The wave of volatility that washed over the markets this week sent the financials falling.
The XLF, the ETF that tracks the sector, is down 2% as worries about global growth and the U.S.-China trade war remain center stage. Despite the losses, the XLF is still up more than 15% this year and outpacing the S&P 500, but that isn't stopping one options trader from making a big-time bet against the group.
"We saw a big put spread trade ... [a buyer of] the June 27/24 put spread, trading over 44,000 times for about 41 and a half cents," "Options Action" trader Mike Khouw said Tuesday on CNBC's "Fast Money."
"When you buy that put spread, you're obviously making a bet that [the XLF] is going to fall below that 27-strike price that you bought, and possibly down to that lower strike that you sold."
Since each put spread contract represents 100 shares of the XLF, the total cost of this trade ends up just under the $2 million mark. As Khouw points out, that means there are some interesting possibilities as to who put this trade on, and why they did it.

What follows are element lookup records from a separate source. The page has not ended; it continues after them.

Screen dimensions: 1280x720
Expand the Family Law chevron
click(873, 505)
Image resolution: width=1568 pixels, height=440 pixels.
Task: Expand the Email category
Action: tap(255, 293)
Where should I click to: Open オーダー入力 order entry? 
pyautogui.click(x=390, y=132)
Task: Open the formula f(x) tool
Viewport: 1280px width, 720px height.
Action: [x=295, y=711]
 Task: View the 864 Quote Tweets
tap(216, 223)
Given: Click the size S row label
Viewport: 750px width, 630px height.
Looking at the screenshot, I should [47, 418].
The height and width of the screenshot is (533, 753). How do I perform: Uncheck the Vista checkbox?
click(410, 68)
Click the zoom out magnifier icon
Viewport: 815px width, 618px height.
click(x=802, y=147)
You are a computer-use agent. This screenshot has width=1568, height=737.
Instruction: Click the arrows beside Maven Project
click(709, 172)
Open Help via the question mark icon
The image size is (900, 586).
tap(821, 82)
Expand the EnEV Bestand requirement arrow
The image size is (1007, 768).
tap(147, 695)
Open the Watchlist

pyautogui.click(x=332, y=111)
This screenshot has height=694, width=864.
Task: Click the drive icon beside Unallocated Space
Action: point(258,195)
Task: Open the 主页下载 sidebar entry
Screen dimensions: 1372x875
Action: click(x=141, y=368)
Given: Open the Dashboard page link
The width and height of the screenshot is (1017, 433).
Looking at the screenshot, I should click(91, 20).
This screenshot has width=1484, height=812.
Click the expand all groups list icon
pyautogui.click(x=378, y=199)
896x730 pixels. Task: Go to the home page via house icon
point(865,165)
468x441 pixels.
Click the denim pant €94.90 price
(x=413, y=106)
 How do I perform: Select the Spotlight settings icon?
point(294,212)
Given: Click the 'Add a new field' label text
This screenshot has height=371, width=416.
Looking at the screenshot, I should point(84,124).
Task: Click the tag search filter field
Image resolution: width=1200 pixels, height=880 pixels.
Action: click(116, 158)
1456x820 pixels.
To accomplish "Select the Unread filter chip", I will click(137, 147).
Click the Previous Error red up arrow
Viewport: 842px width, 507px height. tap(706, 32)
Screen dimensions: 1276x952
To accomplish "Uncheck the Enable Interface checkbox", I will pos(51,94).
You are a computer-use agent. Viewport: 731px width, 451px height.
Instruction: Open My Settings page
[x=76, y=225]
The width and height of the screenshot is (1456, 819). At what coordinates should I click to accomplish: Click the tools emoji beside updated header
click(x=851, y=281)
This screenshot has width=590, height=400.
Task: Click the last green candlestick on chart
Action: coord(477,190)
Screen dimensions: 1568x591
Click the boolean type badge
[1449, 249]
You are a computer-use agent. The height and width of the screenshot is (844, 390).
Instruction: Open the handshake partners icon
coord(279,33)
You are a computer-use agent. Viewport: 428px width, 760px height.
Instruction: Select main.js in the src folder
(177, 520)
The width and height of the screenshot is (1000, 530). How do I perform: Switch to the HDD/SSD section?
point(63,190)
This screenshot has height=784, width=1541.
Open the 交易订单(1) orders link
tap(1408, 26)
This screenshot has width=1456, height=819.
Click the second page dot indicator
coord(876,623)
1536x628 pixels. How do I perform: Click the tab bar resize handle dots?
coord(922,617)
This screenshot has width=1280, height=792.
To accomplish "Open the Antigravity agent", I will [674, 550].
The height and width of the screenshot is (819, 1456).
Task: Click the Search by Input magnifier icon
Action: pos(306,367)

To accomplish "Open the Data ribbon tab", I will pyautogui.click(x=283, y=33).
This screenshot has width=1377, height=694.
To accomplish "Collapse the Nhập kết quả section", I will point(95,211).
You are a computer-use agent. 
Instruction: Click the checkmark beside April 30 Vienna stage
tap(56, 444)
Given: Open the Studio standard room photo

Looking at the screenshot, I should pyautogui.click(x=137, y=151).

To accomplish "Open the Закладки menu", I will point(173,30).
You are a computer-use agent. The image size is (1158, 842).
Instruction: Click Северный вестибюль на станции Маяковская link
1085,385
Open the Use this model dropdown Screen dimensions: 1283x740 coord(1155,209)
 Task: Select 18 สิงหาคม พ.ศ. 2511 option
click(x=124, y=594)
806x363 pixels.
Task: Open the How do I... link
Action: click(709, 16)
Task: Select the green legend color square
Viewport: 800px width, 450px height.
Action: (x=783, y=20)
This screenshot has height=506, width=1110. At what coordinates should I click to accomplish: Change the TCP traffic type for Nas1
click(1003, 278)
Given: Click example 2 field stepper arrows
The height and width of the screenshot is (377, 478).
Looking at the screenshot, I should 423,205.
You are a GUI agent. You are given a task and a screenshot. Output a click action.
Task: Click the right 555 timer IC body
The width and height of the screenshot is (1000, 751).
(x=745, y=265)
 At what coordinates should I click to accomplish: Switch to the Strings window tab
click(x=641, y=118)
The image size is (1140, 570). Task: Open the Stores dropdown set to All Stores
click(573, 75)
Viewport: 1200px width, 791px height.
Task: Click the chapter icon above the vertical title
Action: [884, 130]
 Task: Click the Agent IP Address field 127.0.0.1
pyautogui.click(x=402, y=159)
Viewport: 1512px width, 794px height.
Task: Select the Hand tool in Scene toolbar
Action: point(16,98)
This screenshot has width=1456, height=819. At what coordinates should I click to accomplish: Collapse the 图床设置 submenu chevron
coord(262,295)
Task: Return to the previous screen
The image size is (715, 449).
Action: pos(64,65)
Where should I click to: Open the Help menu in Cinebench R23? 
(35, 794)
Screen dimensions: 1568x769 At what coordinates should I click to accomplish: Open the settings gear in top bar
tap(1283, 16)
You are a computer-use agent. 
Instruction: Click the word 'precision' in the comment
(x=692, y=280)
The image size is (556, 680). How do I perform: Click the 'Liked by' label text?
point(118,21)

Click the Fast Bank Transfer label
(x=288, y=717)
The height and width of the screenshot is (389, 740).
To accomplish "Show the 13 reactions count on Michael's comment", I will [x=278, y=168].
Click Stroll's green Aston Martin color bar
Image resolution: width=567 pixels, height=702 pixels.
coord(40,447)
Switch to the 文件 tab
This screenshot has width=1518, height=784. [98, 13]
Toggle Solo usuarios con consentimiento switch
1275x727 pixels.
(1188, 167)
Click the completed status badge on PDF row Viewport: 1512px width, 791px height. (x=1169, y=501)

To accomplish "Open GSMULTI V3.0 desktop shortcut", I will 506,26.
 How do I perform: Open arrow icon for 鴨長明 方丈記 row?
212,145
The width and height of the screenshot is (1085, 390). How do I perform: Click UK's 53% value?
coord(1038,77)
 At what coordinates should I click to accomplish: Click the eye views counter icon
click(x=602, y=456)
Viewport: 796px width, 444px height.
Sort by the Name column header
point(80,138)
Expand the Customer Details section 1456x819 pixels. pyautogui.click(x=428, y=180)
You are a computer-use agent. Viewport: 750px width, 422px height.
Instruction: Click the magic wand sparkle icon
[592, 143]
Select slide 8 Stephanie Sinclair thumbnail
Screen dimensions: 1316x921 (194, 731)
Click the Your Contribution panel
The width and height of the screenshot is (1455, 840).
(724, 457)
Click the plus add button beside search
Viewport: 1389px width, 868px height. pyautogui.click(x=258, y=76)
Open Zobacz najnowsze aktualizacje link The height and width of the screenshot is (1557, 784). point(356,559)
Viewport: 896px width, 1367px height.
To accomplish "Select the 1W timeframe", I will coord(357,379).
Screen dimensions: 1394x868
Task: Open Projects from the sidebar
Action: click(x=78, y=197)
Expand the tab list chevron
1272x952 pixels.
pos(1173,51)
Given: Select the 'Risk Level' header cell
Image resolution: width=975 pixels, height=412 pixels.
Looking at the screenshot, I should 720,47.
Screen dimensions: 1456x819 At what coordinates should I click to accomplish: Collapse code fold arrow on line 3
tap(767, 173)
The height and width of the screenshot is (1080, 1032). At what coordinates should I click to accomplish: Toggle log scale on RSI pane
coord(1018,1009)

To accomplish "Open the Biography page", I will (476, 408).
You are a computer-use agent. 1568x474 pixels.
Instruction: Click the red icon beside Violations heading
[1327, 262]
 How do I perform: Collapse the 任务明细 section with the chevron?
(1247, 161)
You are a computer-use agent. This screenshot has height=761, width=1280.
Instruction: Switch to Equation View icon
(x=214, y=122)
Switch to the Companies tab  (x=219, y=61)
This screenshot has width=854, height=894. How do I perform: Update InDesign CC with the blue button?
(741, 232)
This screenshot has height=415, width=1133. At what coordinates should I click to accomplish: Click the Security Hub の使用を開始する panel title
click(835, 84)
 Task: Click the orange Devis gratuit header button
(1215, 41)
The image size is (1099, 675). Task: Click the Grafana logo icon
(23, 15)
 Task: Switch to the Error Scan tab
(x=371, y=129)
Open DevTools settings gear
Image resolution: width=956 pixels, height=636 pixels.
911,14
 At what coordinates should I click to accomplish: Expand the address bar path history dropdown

"If you happen to run, say, a $1 billion book, and you were looking to hedge your financial exposure, take a look at where these strikes line up. That essentially represents — from $24 up to about $26.50, where this would really kick in — the gains that the financials saw from the beginning of the year to the end of the first quarter," Khouw said.
"So it would make a lot of sense to me if somebody who was running a book of that size was looking to hedge the gains that they've seen in the financials, given the volatility that we're seeing right now."
Khouw also pointed out that this mystery trader is selling those 24-strike puts on the lower end of the trade for just 9 cents. Since those contracts are going for such a cheap price, it would seem that if a buyer thought the XLF was headed for a plunge, those would be worth owning, rather than selling.
Or so it would seem.
"Sometimes, if you have a really big position to put on — and this obviously represents over $100 million, notionally — one of the reasons you might sell those puts is that it actually helps you find liquidity in the marketplace," Khouw said. "If you're going to be a seller of this spread, you definitely want to be able to at least own that downside strike to afford some liquidity to the institutional buyer looking to put on a trade like this one."
Of course, once the trade is put on, this trader has a couple of decisions to make before the expiration of the contracts. Do they monetize the trade by selling the higher strike put, and use the premium to roll their position downward in anticipation of an even bigger plunge? Or do they hold onto it and use it in a more straightforward hedge of their long position in the financials?
"In a situation like this, where you own the spread," said Khouw, "this is really protection. You kind of have to hold this a little bit, because if it runs to $24 quickly — because this expires in June — you're not going to get the full value of that spread right away.
"When you put on a spread like this proactively, that's probably just looking to hedge existing gains, basically through the end of the current quarter that we're in."
The XLF was trading slightly higher Wednesday afternoon.